(Entries excerpted from a collection)
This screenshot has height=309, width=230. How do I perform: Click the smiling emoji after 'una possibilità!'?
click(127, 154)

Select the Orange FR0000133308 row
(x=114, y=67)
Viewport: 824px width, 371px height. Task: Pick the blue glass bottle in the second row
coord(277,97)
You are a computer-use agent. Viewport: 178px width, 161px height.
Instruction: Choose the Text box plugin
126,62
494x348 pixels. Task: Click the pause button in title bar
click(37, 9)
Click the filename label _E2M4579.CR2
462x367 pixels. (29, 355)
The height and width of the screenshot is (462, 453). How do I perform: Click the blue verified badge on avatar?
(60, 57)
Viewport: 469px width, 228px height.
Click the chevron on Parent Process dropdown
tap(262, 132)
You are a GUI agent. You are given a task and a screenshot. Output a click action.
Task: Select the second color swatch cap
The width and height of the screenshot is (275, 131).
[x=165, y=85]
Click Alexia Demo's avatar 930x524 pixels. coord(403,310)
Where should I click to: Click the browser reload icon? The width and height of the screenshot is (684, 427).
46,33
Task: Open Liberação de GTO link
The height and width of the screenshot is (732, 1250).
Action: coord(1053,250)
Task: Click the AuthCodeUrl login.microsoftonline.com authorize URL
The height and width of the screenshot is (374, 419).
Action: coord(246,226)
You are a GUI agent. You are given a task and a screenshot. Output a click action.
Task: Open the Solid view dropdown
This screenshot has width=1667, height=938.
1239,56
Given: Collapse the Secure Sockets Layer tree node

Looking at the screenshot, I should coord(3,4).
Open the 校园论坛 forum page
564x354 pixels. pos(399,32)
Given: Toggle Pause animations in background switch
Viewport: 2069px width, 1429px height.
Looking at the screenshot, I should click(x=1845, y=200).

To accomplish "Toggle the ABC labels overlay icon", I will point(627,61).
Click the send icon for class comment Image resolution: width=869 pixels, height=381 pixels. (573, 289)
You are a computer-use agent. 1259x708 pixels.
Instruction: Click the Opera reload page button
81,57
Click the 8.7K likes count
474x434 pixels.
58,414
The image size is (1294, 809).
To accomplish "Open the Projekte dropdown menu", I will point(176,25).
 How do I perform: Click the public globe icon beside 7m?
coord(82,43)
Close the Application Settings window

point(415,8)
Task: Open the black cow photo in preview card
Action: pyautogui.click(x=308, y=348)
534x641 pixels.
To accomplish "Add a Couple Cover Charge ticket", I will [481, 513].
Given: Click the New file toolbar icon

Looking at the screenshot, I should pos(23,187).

▶ _Set exercise_: Transcribe the entries exactly, from the line containing "Given: Toggle Pause" through the end of the entries, with both ends included.

▶ _Task response_:
Given: Toggle Pause animations in background switch
Viewport: 2069px width, 1429px height.
Looking at the screenshot, I should click(x=1845, y=200).

To accomplish "Toggle the ABC labels overlay icon", I will point(627,61).
Click the send icon for class comment Image resolution: width=869 pixels, height=381 pixels. (573, 289)
You are a computer-use agent. 1259x708 pixels.
Instruction: Click the Opera reload page button
81,57
Click the 8.7K likes count
474x434 pixels.
58,414
The image size is (1294, 809).
To accomplish "Open the Projekte dropdown menu", I will point(176,25).
 How do I perform: Click the public globe icon beside 7m?
coord(82,43)
Close the Application Settings window

point(415,8)
Task: Open the black cow photo in preview card
Action: pyautogui.click(x=308, y=348)
534x641 pixels.
To accomplish "Add a Couple Cover Charge ticket", I will [481, 513].
Given: Click the New file toolbar icon

Looking at the screenshot, I should pos(23,187).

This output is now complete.